## Your goal
From the line with "Instruction: Click the audio_man_id field row" onward, reproduce each line of the entries exactly, ending at the last one, and add nothing.

Stored data entries:
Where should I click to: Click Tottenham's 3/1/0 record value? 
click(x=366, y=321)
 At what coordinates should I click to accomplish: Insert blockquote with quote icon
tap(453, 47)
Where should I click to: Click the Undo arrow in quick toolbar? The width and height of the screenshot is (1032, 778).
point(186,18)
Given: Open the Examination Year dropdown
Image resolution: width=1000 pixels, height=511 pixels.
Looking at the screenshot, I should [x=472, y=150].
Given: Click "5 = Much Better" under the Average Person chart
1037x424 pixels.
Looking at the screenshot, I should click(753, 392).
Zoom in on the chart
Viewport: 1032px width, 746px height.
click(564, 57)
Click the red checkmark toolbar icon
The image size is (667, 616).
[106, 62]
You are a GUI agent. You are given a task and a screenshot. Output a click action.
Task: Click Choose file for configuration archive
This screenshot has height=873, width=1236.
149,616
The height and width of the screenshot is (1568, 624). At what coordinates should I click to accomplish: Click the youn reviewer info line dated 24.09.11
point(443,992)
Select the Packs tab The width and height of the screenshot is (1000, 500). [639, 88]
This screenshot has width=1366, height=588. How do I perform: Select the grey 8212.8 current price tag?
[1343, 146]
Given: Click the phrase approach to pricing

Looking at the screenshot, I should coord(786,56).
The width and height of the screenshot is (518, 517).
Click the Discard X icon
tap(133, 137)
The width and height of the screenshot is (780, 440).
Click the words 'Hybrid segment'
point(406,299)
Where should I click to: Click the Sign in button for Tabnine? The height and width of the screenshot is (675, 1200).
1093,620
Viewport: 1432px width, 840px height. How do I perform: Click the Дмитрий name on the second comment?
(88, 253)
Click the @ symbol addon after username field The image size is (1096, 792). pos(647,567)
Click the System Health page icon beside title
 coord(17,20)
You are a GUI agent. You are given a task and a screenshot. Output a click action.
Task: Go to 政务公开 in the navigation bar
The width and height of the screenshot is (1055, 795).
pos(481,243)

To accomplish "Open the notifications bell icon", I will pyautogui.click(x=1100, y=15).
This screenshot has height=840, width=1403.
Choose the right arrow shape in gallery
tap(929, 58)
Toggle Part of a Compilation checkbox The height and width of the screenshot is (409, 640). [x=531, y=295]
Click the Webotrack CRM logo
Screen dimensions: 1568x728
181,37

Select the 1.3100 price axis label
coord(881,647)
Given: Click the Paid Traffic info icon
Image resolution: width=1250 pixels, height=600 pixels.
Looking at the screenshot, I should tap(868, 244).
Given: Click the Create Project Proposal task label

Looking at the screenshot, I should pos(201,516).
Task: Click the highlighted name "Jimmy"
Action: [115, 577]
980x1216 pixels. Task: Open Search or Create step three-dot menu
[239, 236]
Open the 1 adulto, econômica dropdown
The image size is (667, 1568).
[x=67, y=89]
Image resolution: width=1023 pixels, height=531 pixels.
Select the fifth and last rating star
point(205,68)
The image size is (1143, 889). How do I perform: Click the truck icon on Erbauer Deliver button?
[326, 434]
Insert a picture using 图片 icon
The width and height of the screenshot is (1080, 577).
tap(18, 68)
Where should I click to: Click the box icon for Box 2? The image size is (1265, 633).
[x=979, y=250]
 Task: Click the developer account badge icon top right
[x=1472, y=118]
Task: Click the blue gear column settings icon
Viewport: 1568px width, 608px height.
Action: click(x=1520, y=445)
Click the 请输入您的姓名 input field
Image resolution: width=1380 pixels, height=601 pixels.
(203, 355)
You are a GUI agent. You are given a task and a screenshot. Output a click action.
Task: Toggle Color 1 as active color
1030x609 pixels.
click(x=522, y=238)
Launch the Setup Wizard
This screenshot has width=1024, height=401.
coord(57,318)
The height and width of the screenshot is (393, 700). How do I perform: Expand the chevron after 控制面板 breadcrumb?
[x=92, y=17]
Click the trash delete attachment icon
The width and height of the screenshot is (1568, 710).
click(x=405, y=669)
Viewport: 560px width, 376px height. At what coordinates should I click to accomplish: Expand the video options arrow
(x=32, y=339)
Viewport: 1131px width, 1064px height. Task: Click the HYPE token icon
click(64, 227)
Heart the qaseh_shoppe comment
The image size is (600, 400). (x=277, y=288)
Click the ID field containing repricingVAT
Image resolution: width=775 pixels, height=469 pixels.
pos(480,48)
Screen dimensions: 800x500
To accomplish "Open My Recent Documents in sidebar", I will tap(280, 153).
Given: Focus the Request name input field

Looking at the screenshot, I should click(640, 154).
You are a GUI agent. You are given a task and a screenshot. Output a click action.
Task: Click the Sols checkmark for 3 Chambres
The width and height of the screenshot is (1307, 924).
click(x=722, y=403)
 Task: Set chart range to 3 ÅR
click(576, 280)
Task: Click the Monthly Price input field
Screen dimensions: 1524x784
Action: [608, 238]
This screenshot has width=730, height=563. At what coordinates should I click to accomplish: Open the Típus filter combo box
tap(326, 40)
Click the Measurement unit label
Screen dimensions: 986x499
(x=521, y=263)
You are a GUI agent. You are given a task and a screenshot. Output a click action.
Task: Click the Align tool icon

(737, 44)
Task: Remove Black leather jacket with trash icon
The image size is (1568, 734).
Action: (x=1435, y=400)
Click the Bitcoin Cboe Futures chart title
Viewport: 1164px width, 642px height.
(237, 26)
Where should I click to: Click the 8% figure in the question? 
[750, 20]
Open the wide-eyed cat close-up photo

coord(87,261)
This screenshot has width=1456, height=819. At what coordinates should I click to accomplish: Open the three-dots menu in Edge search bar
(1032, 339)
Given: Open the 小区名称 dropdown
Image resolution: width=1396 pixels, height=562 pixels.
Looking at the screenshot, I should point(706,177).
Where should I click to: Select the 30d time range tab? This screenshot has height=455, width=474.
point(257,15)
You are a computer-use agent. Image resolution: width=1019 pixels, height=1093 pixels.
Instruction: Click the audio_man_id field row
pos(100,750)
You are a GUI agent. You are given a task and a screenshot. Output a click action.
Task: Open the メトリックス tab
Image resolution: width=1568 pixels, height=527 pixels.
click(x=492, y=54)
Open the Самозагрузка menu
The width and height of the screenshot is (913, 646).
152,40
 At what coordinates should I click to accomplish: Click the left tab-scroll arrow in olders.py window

## Completed task
Instruction: Click the audio_man_id field row
pos(100,750)
You are a GUI agent. You are given a task and a screenshot. Output a click action.
Task: Open the メトリックス tab
Image resolution: width=1568 pixels, height=527 pixels.
click(x=492, y=54)
Open the Самозагрузка menu
The width and height of the screenshot is (913, 646).
152,40
 At what coordinates should I click to accomplish: Click the left tab-scroll arrow in olders.py window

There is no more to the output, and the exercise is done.